▶ Supplied information:
#####
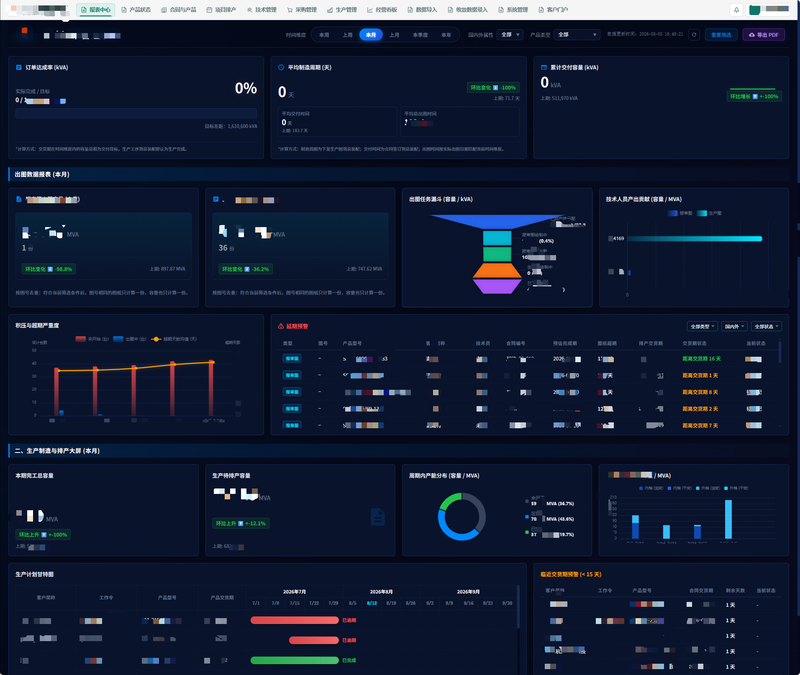The image size is (800, 675).
Task: Switch to the 产品状态 menu tab
Action: [x=136, y=10]
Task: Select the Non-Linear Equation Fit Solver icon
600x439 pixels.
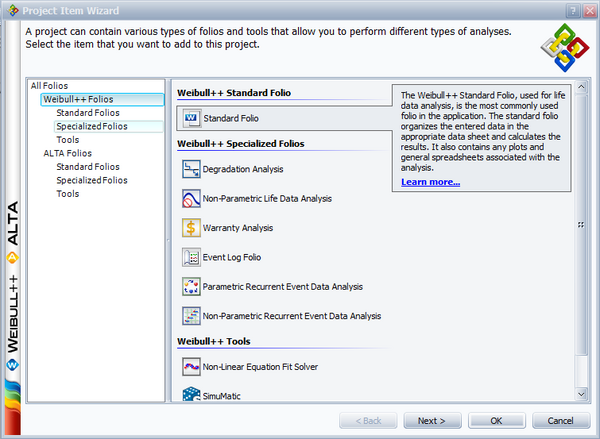Action: click(x=191, y=367)
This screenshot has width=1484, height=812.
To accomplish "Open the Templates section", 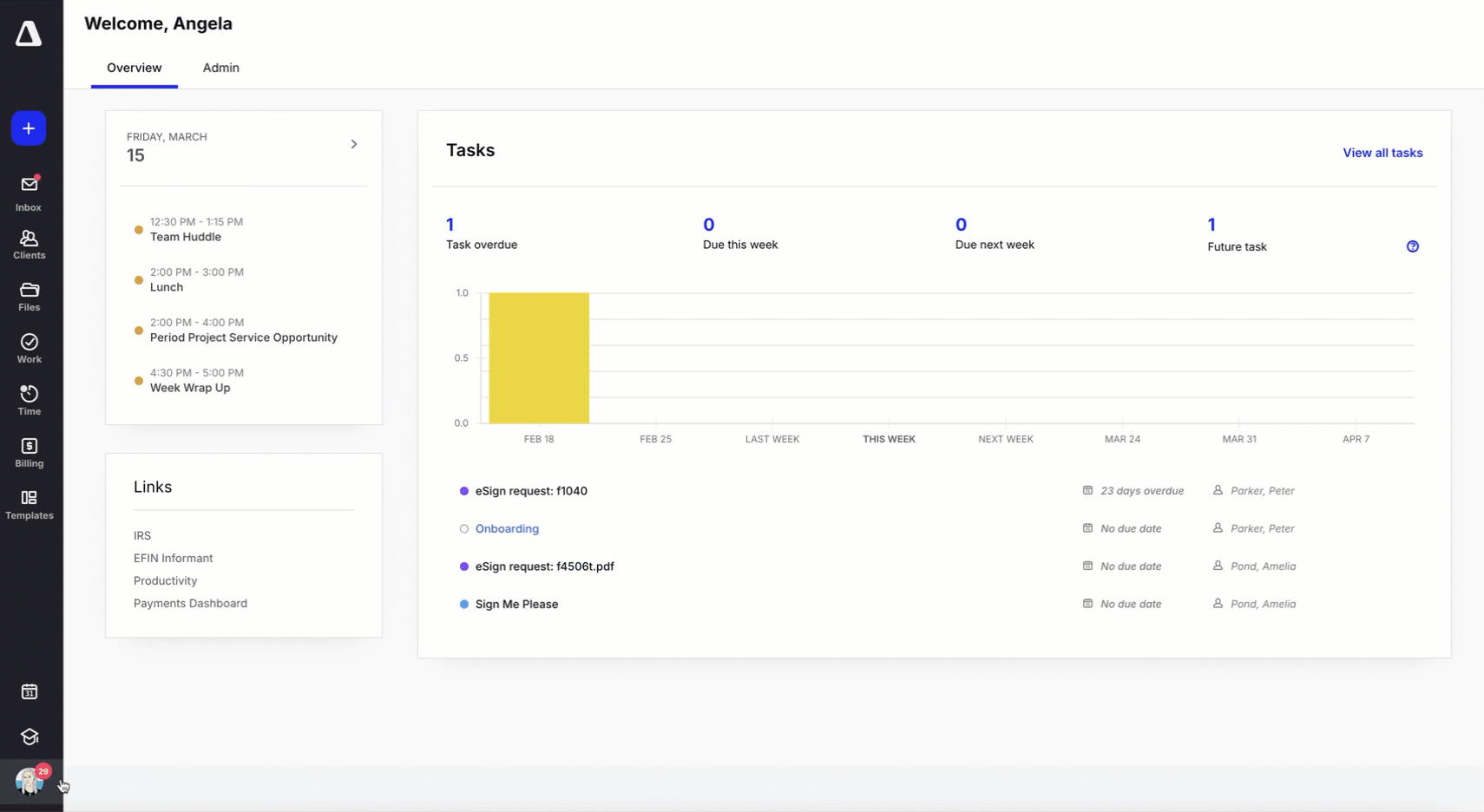I will [x=29, y=505].
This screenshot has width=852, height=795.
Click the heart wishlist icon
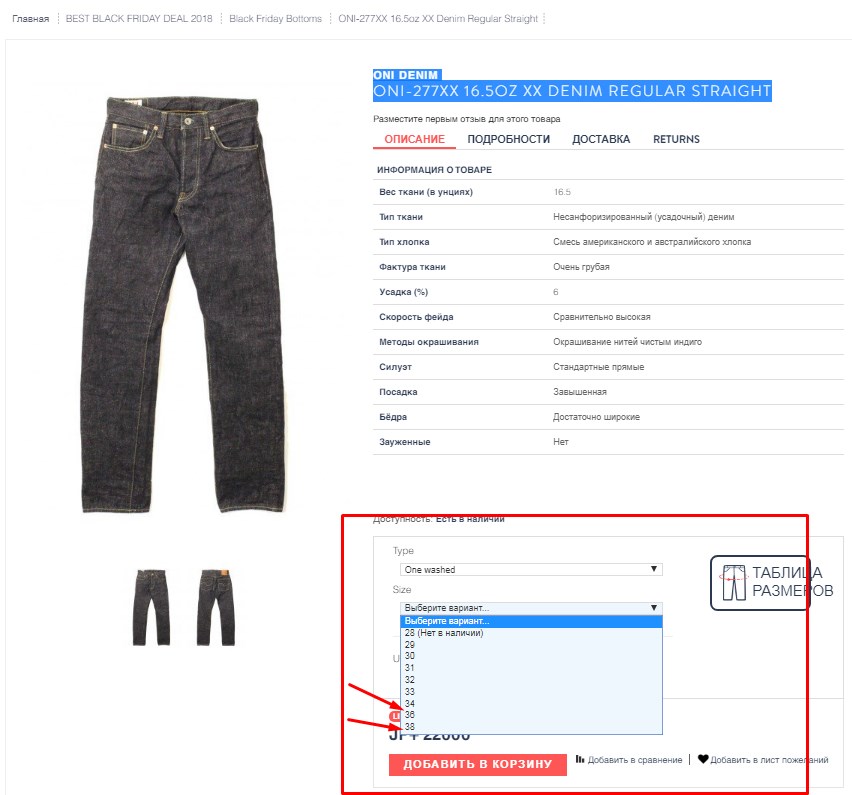pyautogui.click(x=703, y=759)
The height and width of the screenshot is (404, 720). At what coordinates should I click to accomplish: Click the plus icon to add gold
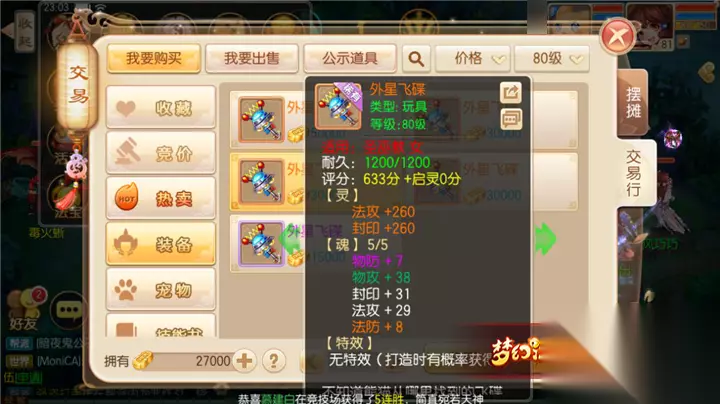tap(244, 361)
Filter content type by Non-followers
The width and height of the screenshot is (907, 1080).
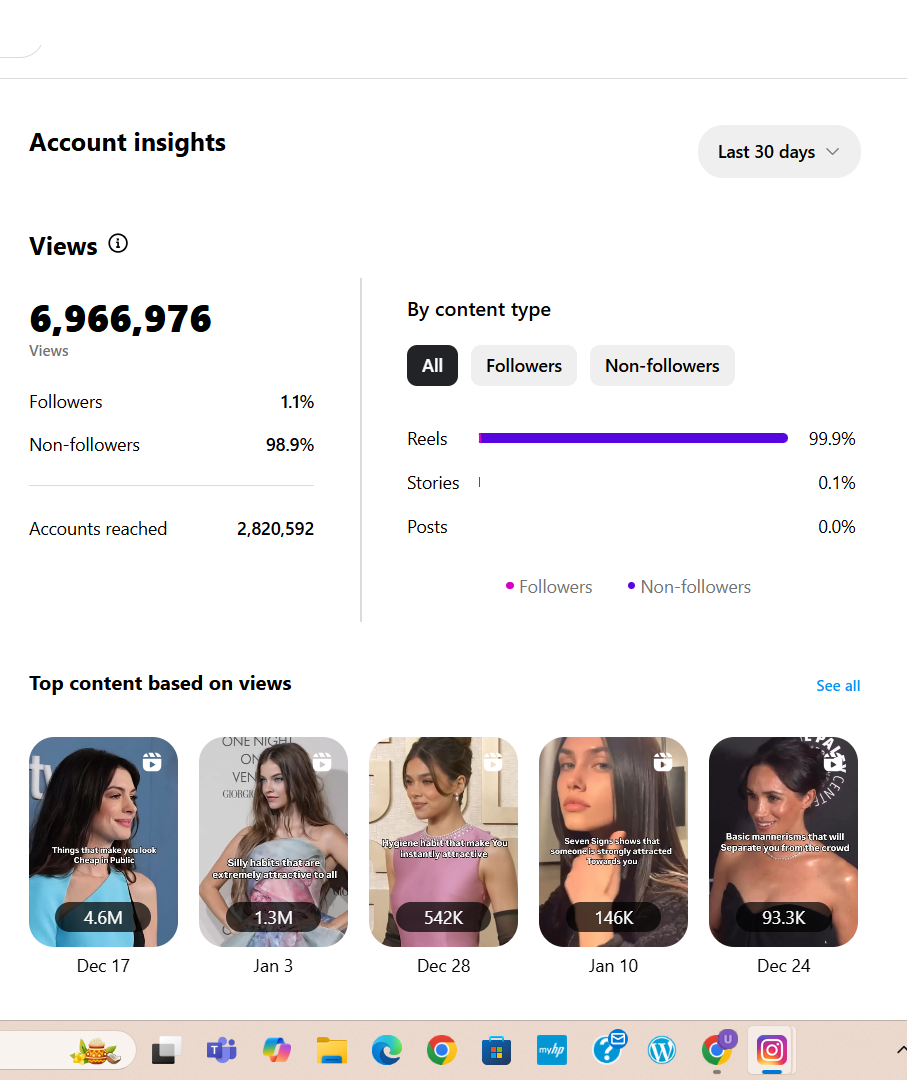[662, 366]
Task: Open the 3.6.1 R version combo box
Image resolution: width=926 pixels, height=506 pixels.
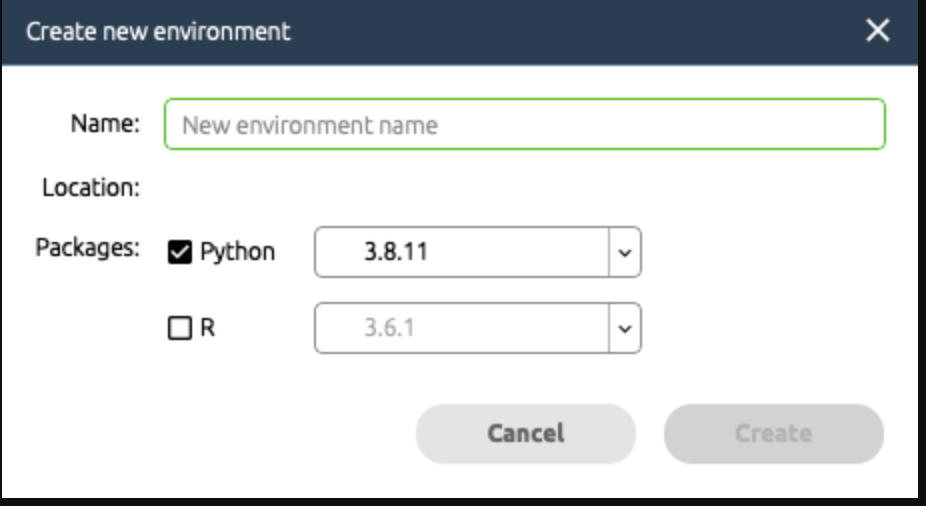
#####
Among the lines above, which hold the word "This"? Report each one.

▶ Exercise output:
This screenshot has width=1484, height=812.
This screenshot has width=852, height=795.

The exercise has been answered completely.